### Task requirements
Could you retype the whole listing, word for word?

### Task input
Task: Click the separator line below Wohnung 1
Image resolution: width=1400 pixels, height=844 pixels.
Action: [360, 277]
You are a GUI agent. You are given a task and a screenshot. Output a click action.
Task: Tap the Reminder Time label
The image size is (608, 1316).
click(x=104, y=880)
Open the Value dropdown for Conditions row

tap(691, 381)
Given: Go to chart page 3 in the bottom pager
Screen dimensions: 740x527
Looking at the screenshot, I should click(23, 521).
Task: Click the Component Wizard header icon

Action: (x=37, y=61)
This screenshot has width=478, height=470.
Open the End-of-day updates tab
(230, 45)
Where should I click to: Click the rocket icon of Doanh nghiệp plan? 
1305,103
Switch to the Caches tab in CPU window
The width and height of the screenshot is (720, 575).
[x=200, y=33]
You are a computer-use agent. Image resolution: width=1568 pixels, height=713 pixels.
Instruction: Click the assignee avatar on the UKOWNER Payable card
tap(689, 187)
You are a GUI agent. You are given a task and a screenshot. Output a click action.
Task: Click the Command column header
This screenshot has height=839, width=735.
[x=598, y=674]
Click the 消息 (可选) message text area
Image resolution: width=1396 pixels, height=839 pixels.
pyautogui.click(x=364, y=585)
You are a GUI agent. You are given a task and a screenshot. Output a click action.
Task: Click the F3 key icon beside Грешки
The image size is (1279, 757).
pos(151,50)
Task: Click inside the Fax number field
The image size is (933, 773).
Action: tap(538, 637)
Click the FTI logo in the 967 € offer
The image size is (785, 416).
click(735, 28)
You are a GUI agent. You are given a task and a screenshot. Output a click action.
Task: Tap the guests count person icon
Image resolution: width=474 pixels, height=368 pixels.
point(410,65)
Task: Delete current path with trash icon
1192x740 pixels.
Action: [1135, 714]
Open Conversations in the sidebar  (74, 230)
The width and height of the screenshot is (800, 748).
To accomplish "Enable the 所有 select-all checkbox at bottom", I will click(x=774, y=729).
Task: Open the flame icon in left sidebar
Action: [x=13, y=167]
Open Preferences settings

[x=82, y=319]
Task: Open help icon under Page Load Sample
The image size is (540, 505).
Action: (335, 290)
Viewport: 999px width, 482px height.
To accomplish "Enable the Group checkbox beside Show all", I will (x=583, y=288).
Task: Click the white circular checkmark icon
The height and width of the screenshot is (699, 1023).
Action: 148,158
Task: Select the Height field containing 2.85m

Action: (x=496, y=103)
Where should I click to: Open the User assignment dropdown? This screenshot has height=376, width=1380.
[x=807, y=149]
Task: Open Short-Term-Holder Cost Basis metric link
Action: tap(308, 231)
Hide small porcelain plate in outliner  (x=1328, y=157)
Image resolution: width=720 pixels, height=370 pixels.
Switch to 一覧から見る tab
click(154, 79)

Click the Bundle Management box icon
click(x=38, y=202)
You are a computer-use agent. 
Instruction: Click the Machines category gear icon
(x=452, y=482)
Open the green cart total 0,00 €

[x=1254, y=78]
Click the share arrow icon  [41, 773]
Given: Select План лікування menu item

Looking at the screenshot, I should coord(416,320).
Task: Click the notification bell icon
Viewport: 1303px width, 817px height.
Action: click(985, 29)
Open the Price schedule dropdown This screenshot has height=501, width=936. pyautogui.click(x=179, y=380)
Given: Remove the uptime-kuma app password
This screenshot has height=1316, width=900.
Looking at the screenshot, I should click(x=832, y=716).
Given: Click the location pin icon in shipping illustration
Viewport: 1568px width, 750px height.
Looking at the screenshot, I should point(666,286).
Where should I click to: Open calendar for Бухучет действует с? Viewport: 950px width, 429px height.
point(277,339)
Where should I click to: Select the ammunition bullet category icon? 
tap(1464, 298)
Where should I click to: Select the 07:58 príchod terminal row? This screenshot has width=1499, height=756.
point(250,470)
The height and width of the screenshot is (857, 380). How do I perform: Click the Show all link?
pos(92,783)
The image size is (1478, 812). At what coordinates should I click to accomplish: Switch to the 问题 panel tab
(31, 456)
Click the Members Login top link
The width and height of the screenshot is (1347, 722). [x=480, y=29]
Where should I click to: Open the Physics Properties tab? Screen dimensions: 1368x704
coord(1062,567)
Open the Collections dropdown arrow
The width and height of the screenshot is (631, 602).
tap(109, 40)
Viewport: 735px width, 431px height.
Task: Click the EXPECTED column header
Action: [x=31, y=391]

### Task result
Task: Click the separator line below Wohnung 1
Image resolution: width=1400 pixels, height=844 pixels.
Action: [360, 277]
You are a GUI agent. You are given a task and a screenshot. Output a click action.
Task: Tap the Reminder Time label
The image size is (608, 1316).
click(x=104, y=880)
Open the Value dropdown for Conditions row

tap(691, 381)
Given: Go to chart page 3 in the bottom pager
Screen dimensions: 740x527
Looking at the screenshot, I should click(23, 521).
Task: Click the Component Wizard header icon

Action: (x=37, y=61)
This screenshot has width=478, height=470.
Open the End-of-day updates tab
(230, 45)
Where should I click to: Click the rocket icon of Doanh nghiệp plan? 
1305,103
Switch to the Caches tab in CPU window
The width and height of the screenshot is (720, 575).
[x=200, y=33]
You are a computer-use agent. Image resolution: width=1568 pixels, height=713 pixels.
Instruction: Click the assignee avatar on the UKOWNER Payable card
tap(689, 187)
You are a GUI agent. You are given a task and a screenshot. Output a click action.
Task: Click the Command column header
This screenshot has height=839, width=735.
[x=598, y=674]
Click the 消息 (可选) message text area
Image resolution: width=1396 pixels, height=839 pixels.
pyautogui.click(x=364, y=585)
You are a GUI agent. You are given a task and a screenshot. Output a click action.
Task: Click the F3 key icon beside Грешки
The image size is (1279, 757).
pos(151,50)
Task: Click inside the Fax number field
The image size is (933, 773).
Action: tap(538, 637)
Click the FTI logo in the 967 € offer
The image size is (785, 416).
click(735, 28)
You are a GUI agent. You are given a task and a screenshot. Output a click action.
Task: Tap the guests count person icon
Image resolution: width=474 pixels, height=368 pixels.
point(410,65)
Task: Delete current path with trash icon
1192x740 pixels.
Action: [1135, 714]
Open Conversations in the sidebar  (74, 230)
The width and height of the screenshot is (800, 748).
To accomplish "Enable the 所有 select-all checkbox at bottom", I will click(x=774, y=729).
Task: Open the flame icon in left sidebar
Action: [x=13, y=167]
Open Preferences settings

[x=82, y=319]
Task: Open help icon under Page Load Sample
The image size is (540, 505).
Action: (335, 290)
Viewport: 999px width, 482px height.
To accomplish "Enable the Group checkbox beside Show all", I will (x=583, y=288).
Task: Click the white circular checkmark icon
The height and width of the screenshot is (699, 1023).
Action: 148,158
Task: Select the Height field containing 2.85m

Action: (x=496, y=103)
Where should I click to: Open the User assignment dropdown? This screenshot has height=376, width=1380.
[x=807, y=149]
Task: Open Short-Term-Holder Cost Basis metric link
Action: tap(308, 231)
Hide small porcelain plate in outliner  (x=1328, y=157)
Image resolution: width=720 pixels, height=370 pixels.
Switch to 一覧から見る tab
click(154, 79)

Click the Bundle Management box icon
click(x=38, y=202)
You are a computer-use agent. 
Instruction: Click the Machines category gear icon
(x=452, y=482)
Open the green cart total 0,00 €

[x=1254, y=78]
Click the share arrow icon  [41, 773]
Given: Select План лікування menu item

Looking at the screenshot, I should coord(416,320).
Task: Click the notification bell icon
Viewport: 1303px width, 817px height.
Action: click(985, 29)
Open the Price schedule dropdown This screenshot has height=501, width=936. pyautogui.click(x=179, y=380)
Given: Remove the uptime-kuma app password
This screenshot has height=1316, width=900.
Looking at the screenshot, I should click(x=832, y=716).
Given: Click the location pin icon in shipping illustration
Viewport: 1568px width, 750px height.
Looking at the screenshot, I should point(666,286).
Where should I click to: Open calendar for Бухучет действует с? Viewport: 950px width, 429px height.
point(277,339)
Where should I click to: Select the ammunition bullet category icon? 
tap(1464, 298)
Where should I click to: Select the 07:58 príchod terminal row? This screenshot has width=1499, height=756.
point(250,470)
The height and width of the screenshot is (857, 380). How do I perform: Click the Show all link?
pos(92,783)
The image size is (1478, 812). At what coordinates should I click to accomplish: Switch to the 问题 panel tab
(31, 456)
Click the Members Login top link
The width and height of the screenshot is (1347, 722). [x=480, y=29]
Where should I click to: Open the Physics Properties tab? Screen dimensions: 1368x704
coord(1062,567)
Open the Collections dropdown arrow
The width and height of the screenshot is (631, 602).
tap(109, 40)
Viewport: 735px width, 431px height.
Task: Click the EXPECTED column header
Action: [x=31, y=391]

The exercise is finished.